▶ OPDRACHT 1: Welk bedrag moet de gedaagde volgens de eindafrekening in het vonnis terugbetalen aan Menzis?
▶ OPDRACHT 2: Leg in één tot drie zinnen uit waarom Menzis volgens de brief van 24 november 2010 in het vonnis het Pgb stopzette en terugbetaling verlangde.
▶ OPDRACHT 3: Schrijf het vonnis over het persoonsgebonden budget verder, te beginnen na de laatste zin die er staat.

▶ FRAGMENT:
#####

RECHTBANK OOST-NEDERLAND
Team kanton en handelsrecht
zaaknummer: C/08/125433 / HA ZA 11-748
datum vonnis: 30 januari 2013
Vonnis van de rechtbank Oost-Nederland, enkelvoudige kamer voor burgerlijke zaken, in de zaak van:
de stichting
Stichting Zorgkantoor Menzis,
gevestigd te Wageningen,
eiseres,
verder te noemen Menzis,
advocaat: mr. B.T.J.A. van Aalst te Enschede,
[gedaagde],
wonende te [plaats],
gedaagde,
verder te noemen [gedaagde],
advocaat: mr. L.E. Toet te Utrecht.
1.1 Het verloop van de procedure blijkt uit:
- de dagvaarding met producties;
- de conclusie van antwoord met producties;
- de conclusie van repliek tevens inhoudende een vermindering van eis met betrekking tot de wettelijke rente, met producties;
- de conclusie van dupliek;
- akte overlegging producties aan de zijde van [gedaagde];
- antwoordakte aan de zijde van Menzis.
1.2 Er is vonnis bepaald.
2.1. Menzis heeft, in haar hoedanigheid van zorgkantoor ingevolge de Algemene Wet Bijzondere Ziektekosten (AWBZ), aan [gedaagde] bij beschikking van 23 april 2010 met terugwerkende kracht een persoonsgebonden budget (Pgb) toegekend over de periode van
1 januari 2010 tot met 8 oktober 2010.
2.2. [Gedaagde] heeft over de periode 1 januari 2010 tot en met 8 oktober 2010 een Pgb in voorschotten ontvangen ter hoogte van € 23.980,17.
2.3 Menzis heeft [gedaagde] bij brieven van 25 juni 2010, 13 september 2010, 5 oktober 2010 en 19 oktober 2010 verzocht om aan zijn verplichting tot verantwoording te voldoen. In de brieven staat beschreven wat de gevolgen van het niet afleggen van verantwoording zijn, dat het Pgb zal stoppen en het uitbetaalde Pgb moet worden terugbetaald.
2.4 Menzis heeft bij beschikking van 15 november 2010 de eindafrekening van het Pgb vastgesteld en [gedaagde] hierover geïnformeerd. Het door [gedaagde] terug te betalen bedrag bedraagt € 23.980,17.
2.5 [Gedaagde] heeft hierna het verantwoordingsformulier, zonder bijlagen, voor de periode januari 2010 tot en met juni 2010 toegezonden aan Menzis. Dit formulier is op
22 november 2010 bij Menzis ingekomen.
2.6 Bij brief van 24 november 2010 heeft Menzis [gedaagde] het volgende bericht:
(…) “U heeft van ons een brief ontvangen met dagtekening 28-10-2010, waarin u meegedeeld wordt dat u geen Persoonsgebonden Budget (Pgb) meer ontvangt en dat het aan u uitbetaalde Pgb terug betaald moet worden. Reden hiervoor is dat we tot aan de datum van bovengenoemde dagtekening, geen verantwoordingsformulier van u hebben ontvangen over de periode 01-01-2010 t/m 30-06-2010.
Het verantwoordingsformulier is na de dagtekening van onze brief alsnog bij het Zorgkantoor binnengekomen. Wij mogen dit verantwoordingsformulier niet meer in behandeling nemen. Daarom vindt u het verantwoordingsformulier bijgesloten bij deze brief. (…)

#####

▶ RUWE GEGEVENS:
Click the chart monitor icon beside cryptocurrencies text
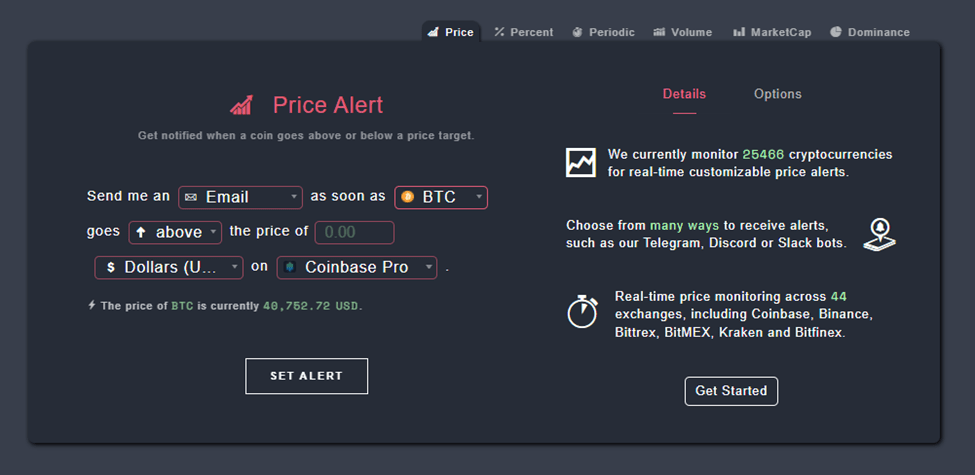 point(580,163)
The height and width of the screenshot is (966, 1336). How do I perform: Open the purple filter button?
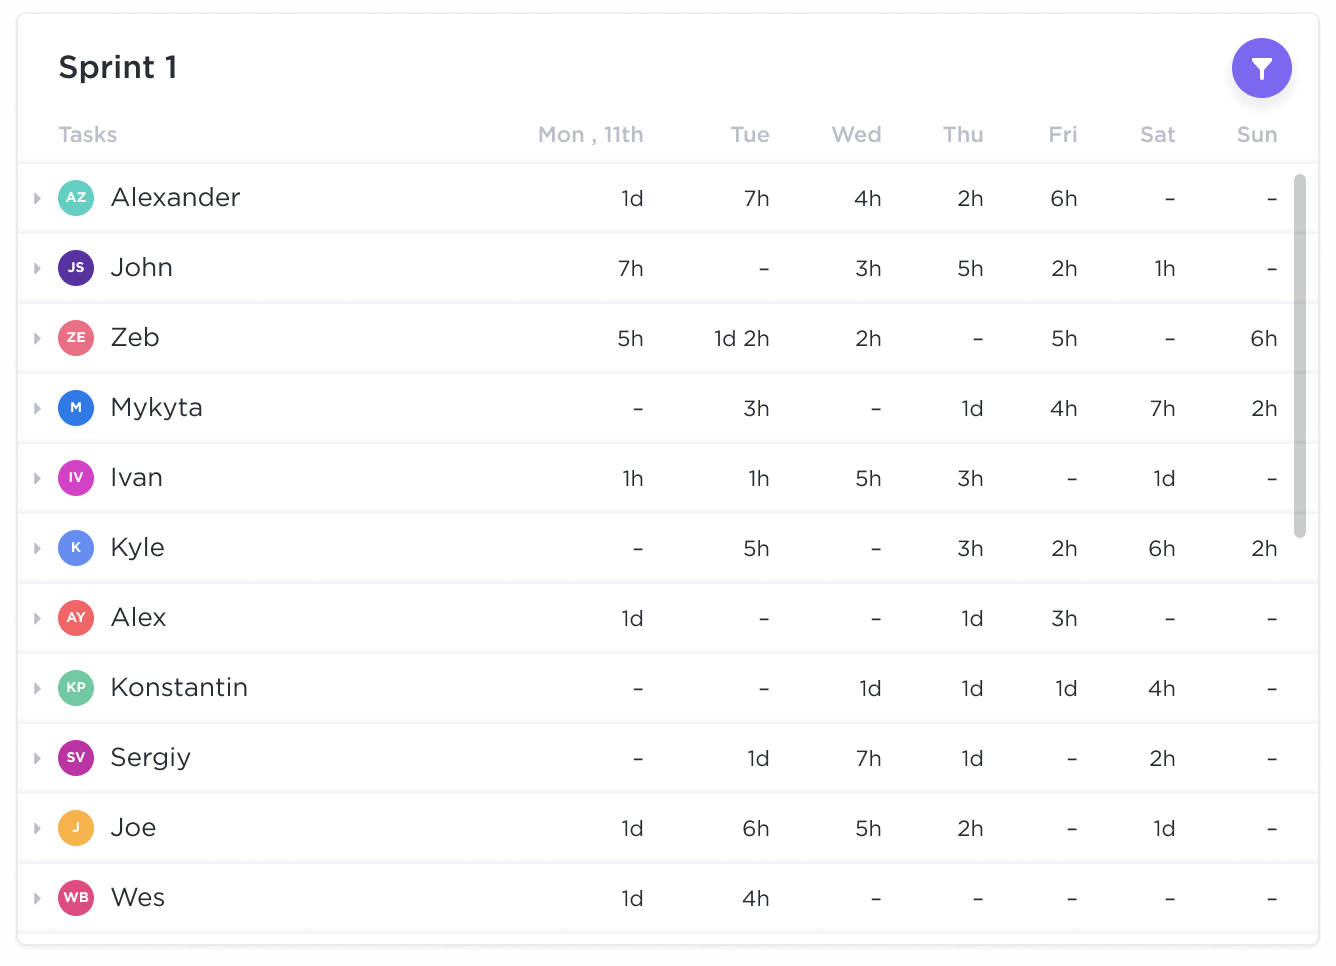(x=1261, y=68)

#####

▶ ANTWOORD 1: € 23.980,17.

▶ ANTWOORD 2: Menzis had tot de dagtekening van haar brief van 28-10-2010 geen verantwoordingsformulier van de gedaagde ontvangen over de periode 01-01-2010 t/m 30-06-2010. Daarom ontving de gedaagde geen Pgb meer en moest het uitbetaalde Pgb worden terugbetaald.

▶ ANTWOORD 3:
Wanneer u het niet eens bent met de beslissing om uw Pgb stop te zetten en het uitbetaalde Pgb terug te vorderen, kunt u bezwaar maken. Ook wanneer u van mening bent dat u het verantwoordingsformulier wel tijdig heeft opgestuurd, kunt u alleen via een bezwaarschrift reageren. (…)
U kunt bezwaar maken binnen een termijn van zes weken na dagtekening van de eerder genoemde brief, dus zes weken na 28-10-2010.
Het bezwaarschrift dient te worden ondertekend en bevat tenminste:
- de datum van het bezwaarschrift;
- de naam en het adres van de indiener;
- een omschrijving van het besluit waartegen bezwaar wordt gemaakt;
- de redenen van het bezwaar;
- een kopie van de beschikking waartegen bezwaar wordt gemaakt;
- een kopie van het verantwoordingsformulier;
- kopieën van zorgovereenkomsten, betalingsbewijzen, nota’s of declaratieformulieren, en loonstroken wanneer die ontvangen zijn. (…)”
2.7 Menzis heeft [gedaagde] op 2 mei 2011 aangemaand tot betaling van voornoemd bedrag van € 23.980,17.
3.1. Menzis vordert veroordeling van [gedaagde] om aan haar te betalen een bedrag van
€ 25.889,97, te vermeerderen met de wettelijke rente over een bedrag van € 23.980,17 vanaf 3 november 2011 tot aan de dag der algehele voldoening, met veroordeling van [gedaagde] in de proceskosten. Bij conclusie van repliek heeft Menzis haar vordering van de wettelijke rente, tot 3 november 2011, verminderd tot een bedrag van € 714,15 (was € 719,80).
3.2. Zij stelt daartoe dat [gedaagde], ondanks aanmaningen daartoe, in gebreke is gebleven verantwoording af te leggen over de besteding van het Pgb. [Gedaagde] is daarom gehouden het - onverschuldigd betaalde - bedrag van € 23.980,17 terug te betalen. De rente vanaf de vervaldatum tot 3 november 2011 bedraagt € 719,80 en de buitengerechtelijke incassokosten bedragen € 1.190,00, inclusief BTW.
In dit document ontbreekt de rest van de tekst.